Exception.  However, if light, air or view is obstructed out of spite or malice, an American court might determine that a negative easement exists.  In other words, if a property owner's interference with a neighboring owner's light, air or view is done maliciously, the court may enjoin the activity as a nuisance.  For example, in Coty v. Ramsey Associates, Inc., 149 Vt. 451, 546 A.2d 196 (1988), the court enjoined the defendant's “spite farm” on the basis that it constituted a nuisance.  There was no question that the hog “farm” at issue was created purely out of maliciousness against an adjoining landowner. Thus, the court held that the adjoining landowner that had been harmed held a negative easement over the hog “farm” for light, air and view.  In addition to the actual damages that the hog farm created, the court imposed substantial punitive damages.  The conduct of the hog farm owner was incredibly egregious. 

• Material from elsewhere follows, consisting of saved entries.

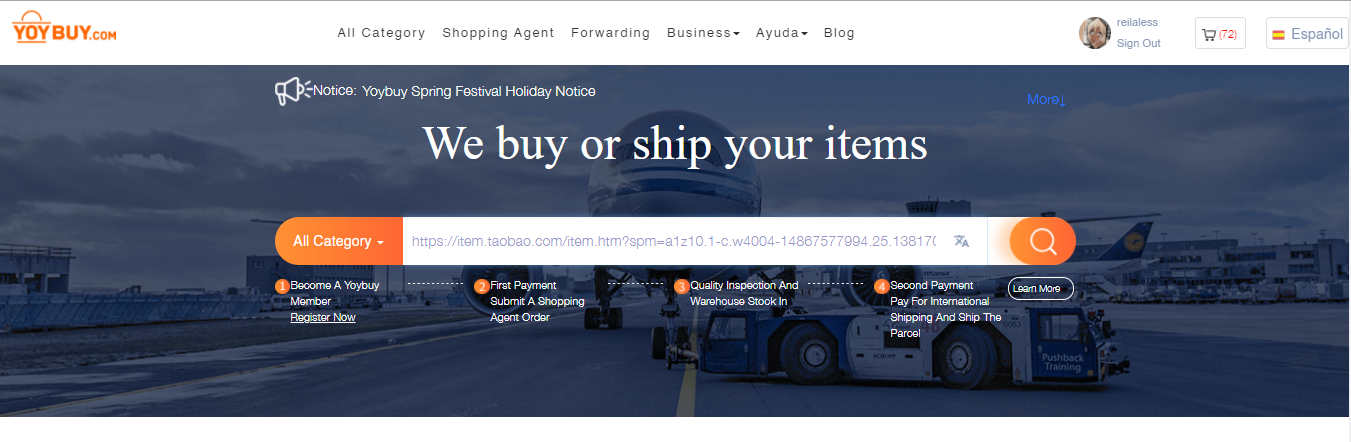The image size is (1351, 442).
Task: Click the Register Now link
Action: (x=323, y=317)
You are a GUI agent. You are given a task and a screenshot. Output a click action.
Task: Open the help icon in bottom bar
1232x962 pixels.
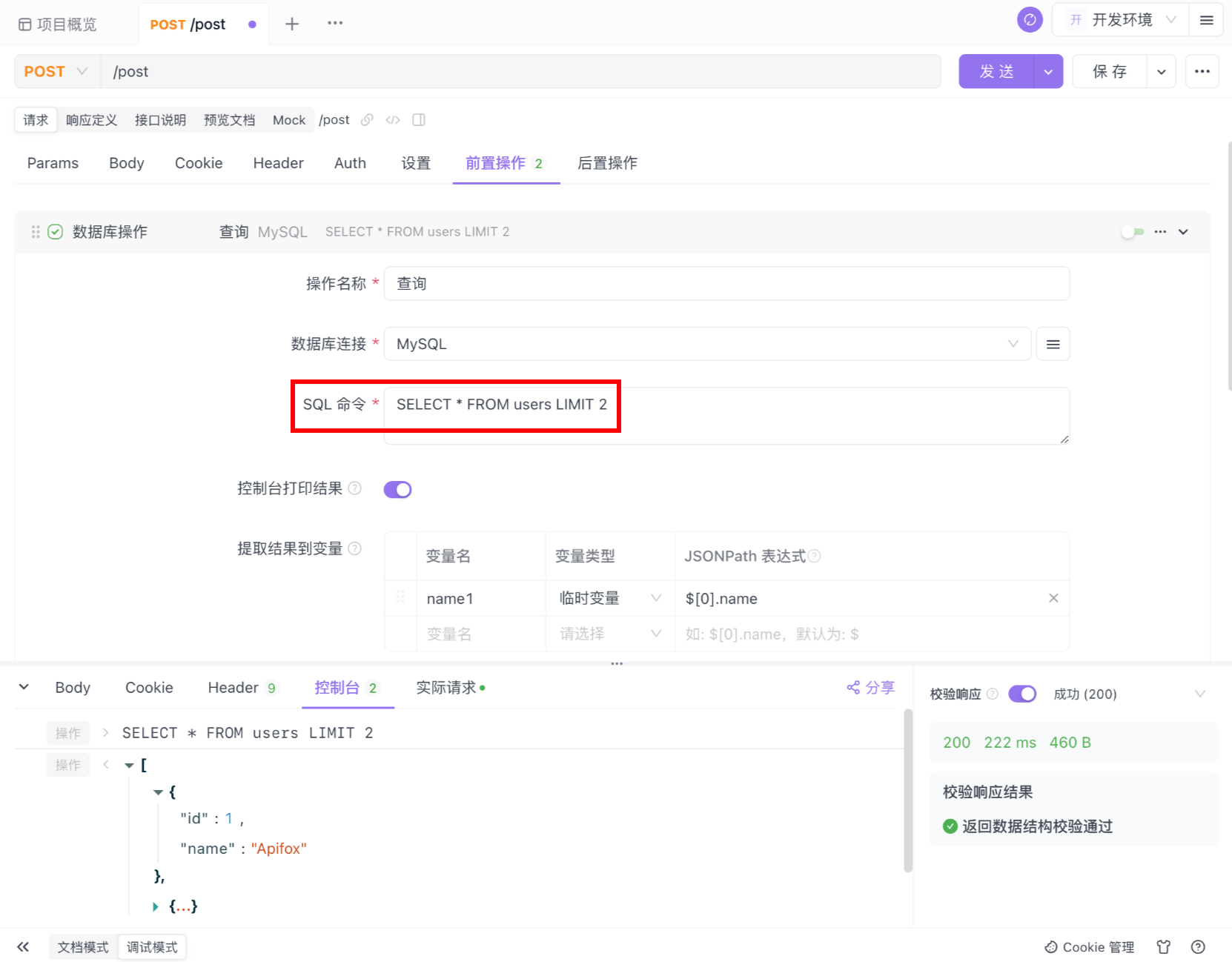pos(1198,947)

In Rattigan v. Wile, 445 Mass. 850, 841 N.E.2d 680 (2006), the parties were adjoining property owners.  The defendant had outbid the plaintiff for the tract that the defendant purchased.  That fact upset the plaintiff and the plaintiff then successfully challenged the defendant’s building permit.  The result was that the defendant could not build on his tract as desired without being in violation of applicable zoning bylaws.  The defendant retaliated against the plaintiff by flying his helicopter near the plaintiff’s property and otherwise harassing the plaintiff.  The plaintiff sued, and the court entered an injunction against the defendant that also barred the defendant from putting portable toilets on the property line between the parties.  The defendant appealed, claiming (in essence) that the plaintiff did not have any negative easement for light, air or view over the defendant’s property.  However, the appellate court affirmed the trial court’s order of injunctive relief on the basis that the defendant’s conduct constituted a nuisance.  The appellate court also determined that the proper measure of damages was the loss of rental value ($318,000 plus some additional out-of-pocket costs) attributable to the plaintiff’s property.  The appellate court, however, modified the trial court’s permanent injunction so as to not limit the defendant’s legitimate uses of his property. 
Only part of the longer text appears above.